(Dataset entries)
+===+

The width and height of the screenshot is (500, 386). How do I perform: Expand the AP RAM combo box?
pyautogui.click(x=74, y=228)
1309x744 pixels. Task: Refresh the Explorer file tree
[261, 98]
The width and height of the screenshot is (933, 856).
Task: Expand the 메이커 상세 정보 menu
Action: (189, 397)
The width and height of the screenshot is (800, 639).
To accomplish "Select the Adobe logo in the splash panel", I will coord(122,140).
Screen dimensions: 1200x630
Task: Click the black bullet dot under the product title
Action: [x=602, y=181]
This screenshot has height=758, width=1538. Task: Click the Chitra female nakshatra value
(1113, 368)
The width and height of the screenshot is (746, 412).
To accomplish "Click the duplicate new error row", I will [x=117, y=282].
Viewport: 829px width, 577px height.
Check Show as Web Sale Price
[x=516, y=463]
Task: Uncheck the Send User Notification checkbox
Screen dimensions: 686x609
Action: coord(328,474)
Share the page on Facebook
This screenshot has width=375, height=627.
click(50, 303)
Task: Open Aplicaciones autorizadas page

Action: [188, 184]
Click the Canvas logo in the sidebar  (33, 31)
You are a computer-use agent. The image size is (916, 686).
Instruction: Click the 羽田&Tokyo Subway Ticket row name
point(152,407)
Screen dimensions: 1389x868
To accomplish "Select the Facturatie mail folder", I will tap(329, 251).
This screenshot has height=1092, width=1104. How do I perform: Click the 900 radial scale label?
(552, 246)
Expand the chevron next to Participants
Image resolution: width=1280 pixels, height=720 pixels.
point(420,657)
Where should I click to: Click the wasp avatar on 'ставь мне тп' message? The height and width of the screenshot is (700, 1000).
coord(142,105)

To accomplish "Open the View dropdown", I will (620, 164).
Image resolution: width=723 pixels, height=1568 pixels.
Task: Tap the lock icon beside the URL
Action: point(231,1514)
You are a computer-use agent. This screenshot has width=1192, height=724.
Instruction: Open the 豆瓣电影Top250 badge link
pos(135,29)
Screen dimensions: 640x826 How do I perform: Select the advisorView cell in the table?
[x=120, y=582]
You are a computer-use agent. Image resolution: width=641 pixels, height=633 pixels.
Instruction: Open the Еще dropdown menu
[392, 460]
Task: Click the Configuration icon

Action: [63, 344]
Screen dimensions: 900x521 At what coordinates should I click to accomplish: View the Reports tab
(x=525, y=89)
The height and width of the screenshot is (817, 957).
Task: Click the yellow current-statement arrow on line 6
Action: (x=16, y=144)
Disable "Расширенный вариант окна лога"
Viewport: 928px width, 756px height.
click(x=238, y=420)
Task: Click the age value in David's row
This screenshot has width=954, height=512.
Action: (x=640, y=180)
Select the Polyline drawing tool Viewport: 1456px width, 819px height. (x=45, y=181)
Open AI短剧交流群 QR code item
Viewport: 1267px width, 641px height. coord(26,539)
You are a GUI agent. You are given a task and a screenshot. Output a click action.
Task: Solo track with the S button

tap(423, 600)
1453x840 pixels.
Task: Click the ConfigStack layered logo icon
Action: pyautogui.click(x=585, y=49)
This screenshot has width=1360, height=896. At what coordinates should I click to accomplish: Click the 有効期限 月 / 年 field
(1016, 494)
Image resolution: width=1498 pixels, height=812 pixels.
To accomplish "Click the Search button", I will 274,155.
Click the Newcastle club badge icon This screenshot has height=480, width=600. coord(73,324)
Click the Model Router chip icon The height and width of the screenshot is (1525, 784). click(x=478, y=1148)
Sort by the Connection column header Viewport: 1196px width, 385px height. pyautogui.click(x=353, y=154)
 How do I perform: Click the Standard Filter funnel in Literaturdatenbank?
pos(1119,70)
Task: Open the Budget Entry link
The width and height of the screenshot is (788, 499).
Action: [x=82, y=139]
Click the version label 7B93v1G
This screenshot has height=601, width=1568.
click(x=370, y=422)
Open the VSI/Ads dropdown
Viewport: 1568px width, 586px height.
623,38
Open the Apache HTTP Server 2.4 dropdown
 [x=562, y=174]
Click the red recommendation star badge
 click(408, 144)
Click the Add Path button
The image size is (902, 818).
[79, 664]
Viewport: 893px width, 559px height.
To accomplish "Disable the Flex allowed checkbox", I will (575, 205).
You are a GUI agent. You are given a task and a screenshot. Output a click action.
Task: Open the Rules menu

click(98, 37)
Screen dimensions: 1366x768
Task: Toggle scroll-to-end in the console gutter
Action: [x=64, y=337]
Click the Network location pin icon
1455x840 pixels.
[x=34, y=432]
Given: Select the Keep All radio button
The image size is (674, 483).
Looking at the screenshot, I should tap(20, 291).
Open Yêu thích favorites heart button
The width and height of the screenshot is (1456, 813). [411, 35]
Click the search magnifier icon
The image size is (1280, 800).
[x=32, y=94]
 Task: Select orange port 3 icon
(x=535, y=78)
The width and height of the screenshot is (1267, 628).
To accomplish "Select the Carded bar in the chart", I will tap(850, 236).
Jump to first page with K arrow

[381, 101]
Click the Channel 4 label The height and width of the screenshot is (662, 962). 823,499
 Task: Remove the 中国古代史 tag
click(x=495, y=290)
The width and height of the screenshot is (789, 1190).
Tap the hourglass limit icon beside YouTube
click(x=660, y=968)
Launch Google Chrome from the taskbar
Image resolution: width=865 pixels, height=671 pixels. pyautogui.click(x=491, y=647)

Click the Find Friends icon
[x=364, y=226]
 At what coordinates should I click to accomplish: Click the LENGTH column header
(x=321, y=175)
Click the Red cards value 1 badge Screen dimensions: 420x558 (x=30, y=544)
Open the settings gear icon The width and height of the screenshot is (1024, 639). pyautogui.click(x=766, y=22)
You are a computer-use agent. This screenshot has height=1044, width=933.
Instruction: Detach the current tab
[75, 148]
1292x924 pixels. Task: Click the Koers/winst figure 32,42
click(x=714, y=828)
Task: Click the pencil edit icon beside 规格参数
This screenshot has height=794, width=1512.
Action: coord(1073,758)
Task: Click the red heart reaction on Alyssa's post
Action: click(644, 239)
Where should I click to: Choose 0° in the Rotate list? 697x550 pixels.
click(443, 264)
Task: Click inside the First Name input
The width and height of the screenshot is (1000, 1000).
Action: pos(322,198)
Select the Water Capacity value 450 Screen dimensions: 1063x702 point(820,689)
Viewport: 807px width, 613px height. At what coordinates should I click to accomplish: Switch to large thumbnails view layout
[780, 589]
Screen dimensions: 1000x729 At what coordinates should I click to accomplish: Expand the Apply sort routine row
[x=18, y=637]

+===+

• [WHAT NEEDS TO BE DONE] Go through the entries above and restate each one exactly.

• [WRITTEN RESPONSE]
The width and height of the screenshot is (500, 386). How do I perform: Expand the AP RAM combo box?
pyautogui.click(x=74, y=228)
1309x744 pixels. Task: Refresh the Explorer file tree
[261, 98]
The width and height of the screenshot is (933, 856).
Task: Expand the 메이커 상세 정보 menu
Action: (189, 397)
The width and height of the screenshot is (800, 639).
To accomplish "Select the Adobe logo in the splash panel", I will coord(122,140).
Screen dimensions: 1200x630
Task: Click the black bullet dot under the product title
Action: [x=602, y=181]
This screenshot has height=758, width=1538. Task: Click the Chitra female nakshatra value
(1113, 368)
The width and height of the screenshot is (746, 412).
To accomplish "Click the duplicate new error row", I will [x=117, y=282].
Viewport: 829px width, 577px height.
Check Show as Web Sale Price
[x=516, y=463]
Task: Uncheck the Send User Notification checkbox
Screen dimensions: 686x609
Action: coord(328,474)
Share the page on Facebook
This screenshot has width=375, height=627.
click(50, 303)
Task: Open Aplicaciones autorizadas page

Action: [188, 184]
Click the Canvas logo in the sidebar  (33, 31)
You are a computer-use agent. The image size is (916, 686).
Instruction: Click the 羽田&Tokyo Subway Ticket row name
point(152,407)
Screen dimensions: 1389x868
To accomplish "Select the Facturatie mail folder", I will tap(329, 251).
This screenshot has height=1092, width=1104. How do I perform: Click the 900 radial scale label?
(552, 246)
Expand the chevron next to Participants
Image resolution: width=1280 pixels, height=720 pixels.
point(420,657)
Where should I click to: Click the wasp avatar on 'ставь мне тп' message? The height and width of the screenshot is (700, 1000).
coord(142,105)

To accomplish "Open the View dropdown", I will (620, 164).
Image resolution: width=723 pixels, height=1568 pixels.
Task: Tap the lock icon beside the URL
Action: point(231,1514)
You are a computer-use agent. This screenshot has width=1192, height=724.
Instruction: Open the 豆瓣电影Top250 badge link
pos(135,29)
Screen dimensions: 640x826 How do I perform: Select the advisorView cell in the table?
[x=120, y=582]
You are a computer-use agent. Image resolution: width=641 pixels, height=633 pixels.
Instruction: Open the Еще dropdown menu
[392, 460]
Task: Click the Configuration icon

Action: [63, 344]
Screen dimensions: 900x521 At what coordinates should I click to accomplish: View the Reports tab
(x=525, y=89)
The height and width of the screenshot is (817, 957).
Task: Click the yellow current-statement arrow on line 6
Action: (x=16, y=144)
Disable "Расширенный вариант окна лога"
Viewport: 928px width, 756px height.
click(x=238, y=420)
Task: Click the age value in David's row
This screenshot has width=954, height=512.
Action: (x=640, y=180)
Select the Polyline drawing tool Viewport: 1456px width, 819px height. (x=45, y=181)
Open AI短剧交流群 QR code item
Viewport: 1267px width, 641px height. coord(26,539)
You are a GUI agent. You are given a task and a screenshot. Output a click action.
Task: Solo track with the S button

tap(423, 600)
1453x840 pixels.
Task: Click the ConfigStack layered logo icon
Action: pyautogui.click(x=585, y=49)
This screenshot has width=1360, height=896. At what coordinates should I click to accomplish: Click the 有効期限 月 / 年 field
(1016, 494)
Image resolution: width=1498 pixels, height=812 pixels.
To accomplish "Click the Search button", I will 274,155.
Click the Newcastle club badge icon This screenshot has height=480, width=600. coord(73,324)
Click the Model Router chip icon The height and width of the screenshot is (1525, 784). click(x=478, y=1148)
Sort by the Connection column header Viewport: 1196px width, 385px height. pyautogui.click(x=353, y=154)
 How do I perform: Click the Standard Filter funnel in Literaturdatenbank?
pos(1119,70)
Task: Open the Budget Entry link
The width and height of the screenshot is (788, 499).
Action: [x=82, y=139]
Click the version label 7B93v1G
This screenshot has height=601, width=1568.
click(x=370, y=422)
Open the VSI/Ads dropdown
Viewport: 1568px width, 586px height.
623,38
Open the Apache HTTP Server 2.4 dropdown
 [x=562, y=174]
Click the red recommendation star badge
 click(408, 144)
Click the Add Path button
The image size is (902, 818).
[79, 664]
Viewport: 893px width, 559px height.
To accomplish "Disable the Flex allowed checkbox", I will (575, 205).
You are a GUI agent. You are given a task and a screenshot. Output a click action.
Task: Open the Rules menu

click(98, 37)
Screen dimensions: 1366x768
Task: Toggle scroll-to-end in the console gutter
Action: [x=64, y=337]
Click the Network location pin icon
1455x840 pixels.
[x=34, y=432]
Given: Select the Keep All radio button
The image size is (674, 483).
Looking at the screenshot, I should tap(20, 291).
Open Yêu thích favorites heart button
The width and height of the screenshot is (1456, 813). [411, 35]
Click the search magnifier icon
The image size is (1280, 800).
[x=32, y=94]
 Task: Select orange port 3 icon
(x=535, y=78)
The width and height of the screenshot is (1267, 628).
To accomplish "Select the Carded bar in the chart", I will tap(850, 236).
Jump to first page with K arrow

[381, 101]
Click the Channel 4 label The height and width of the screenshot is (662, 962). 823,499
 Task: Remove the 中国古代史 tag
click(x=495, y=290)
The width and height of the screenshot is (789, 1190).
Tap the hourglass limit icon beside YouTube
click(x=660, y=968)
Launch Google Chrome from the taskbar
Image resolution: width=865 pixels, height=671 pixels. pyautogui.click(x=491, y=647)

Click the Find Friends icon
[x=364, y=226]
 At what coordinates should I click to accomplish: Click the LENGTH column header
(x=321, y=175)
Click the Red cards value 1 badge Screen dimensions: 420x558 (x=30, y=544)
Open the settings gear icon The width and height of the screenshot is (1024, 639). pyautogui.click(x=766, y=22)
You are a computer-use agent. This screenshot has height=1044, width=933.
Instruction: Detach the current tab
[75, 148]
1292x924 pixels. Task: Click the Koers/winst figure 32,42
click(x=714, y=828)
Task: Click the pencil edit icon beside 规格参数
This screenshot has height=794, width=1512.
Action: coord(1073,758)
Task: Click the red heart reaction on Alyssa's post
Action: click(644, 239)
Where should I click to: Choose 0° in the Rotate list? 697x550 pixels.
click(443, 264)
Task: Click inside the First Name input
The width and height of the screenshot is (1000, 1000).
Action: pos(322,198)
Select the Water Capacity value 450 Screen dimensions: 1063x702 point(820,689)
Viewport: 807px width, 613px height. At what coordinates should I click to accomplish: Switch to large thumbnails view layout
[780, 589]
Screen dimensions: 1000x729 At what coordinates should I click to accomplish: Expand the Apply sort routine row
[x=18, y=637]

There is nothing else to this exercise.